Вступив в беседу с группой ребят, я оглядываю зал, ожидая, появится Эштин или нет. Мне кажется, она заперлась в комнате наверху и не собирается спускаться. Это сборище явно не в ее вкусе: девчонки разодеты и густо накрашены, а ребята нацепили костюмы и улыбки. Другое дело – что-нибудь вроде борьбы в грязи. Вот тогда она бы уже запрыгивала на ринг.

Краем глаза замечаю на лестнице что-то белое и примерзаю к месту. Опа-на. Эштин в коротком белом платье, обтягивающем фигуру, и на ярко-красных шпильках, подчеркивающих длинные ноги. Я замер на месте и не могу оторвать от нее глаз. Бабушка, заметив ее, одобрительно кивает.

– Кто это? – спрашивает один из ребят.

– Я раньше никогда ее не видел, – замечает другой.

Парень, представившийся как Орен, издает низкий свист.

– Черт, хороша. Чур, я первый претендент.

Первых претендентов на Эштин не будет, если слово за мной. Я иду прямиком к ней. Декольте красиво обрамляет белоснежную грудь, не оставившую равнодушным ни одного из присутствующих парней, а сексапильные туфли вообще будто явились из мира фантазий.

– Что это на тебе? – слишком резко спрашиваю я.

– Ой, нравится? – Она медленно кружится на месте, давая мне и всем остальным не сводящим с нее взгляда парням полный обзор. Едва не споткнувшись на непривычных каблуках, она для равновесия хватается за мое плечо. – Твоя бабушка одолжила мне платье. И туфли тоже. Классные, правда?

– Мне ты больше нравишься в футбольном свитере, – ворчу я.

– Почему?

– Тебе больше подходит.

– А может, мне больше подходит это? – Она направляется к буфетной стойке. – Я голодная, как волк. Ты же знаешь, как тяжело тренироваться целыми днями.

– Да-а, знаю. А может, ты хочешь вернуться в общежитие?

– Решил от меня избавиться? – Она рассеянно берет с одного из серебряных подносов печенье и откусывает от него.

– Да нет. Просто стараюсь не дать вон тем парням приударить за тобой.

– А зачем тебе это? – Она откусывает печенье. Еще. И еще. Потом слизывает с губ глазурь. Если она задалась целью свести меня с ума, у нее здорово получается.

– Потому что я… забочусь о тебе, – говорю я.

– Ой, только не надо пустых слов. Их я уже слышала и от мамы, и от сестры, и от отца, и даже от Лэндона. Они для меня ничего не значат.

Зато для меня значат.

– Думаешь, мозги тебе пудрю?

– Ну да. Вон та девица в желтом платье, с которой ты общался чуть раньше. Тоже, небось, говорил, что заботишься о ней? – Она так завелась, что без остановки жует печенье, как будто оно последнее в ее жизни. Покончив с ним, она смахивает крошки с рук. – Пойду-ка я познакомлюсь с новыми кандидатами в бойфренды. Они с виду приятные и честные мальчики.

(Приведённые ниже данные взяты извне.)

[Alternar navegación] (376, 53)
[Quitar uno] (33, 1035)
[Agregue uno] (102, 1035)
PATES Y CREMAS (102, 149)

Эти слова врезаются мне прямо в душу.

– Имей в виду, костюмы обманчивы, – говорю я.

– Как обманчив и твой футбольный опыт.

Я не успеваю ей сказать, что, несмотря на ее мольбы, не пойду квотербеком в команду Фремонта, как Эштин выпрямляет спину. Интересно, она осознает, что при этом лишь еще сильнее выпячивает грудь? Всех вокруг ждет восхитительное зрелище. Повернувшись ко мне спиной, она направляется к ребятам, все еще разглядывающим ее с интересом. Я иду следом, но не потому, что она нуждается в защите… Просто я чувствую, что сейчас Эштин совершит какую-нибудь ужасную глупость.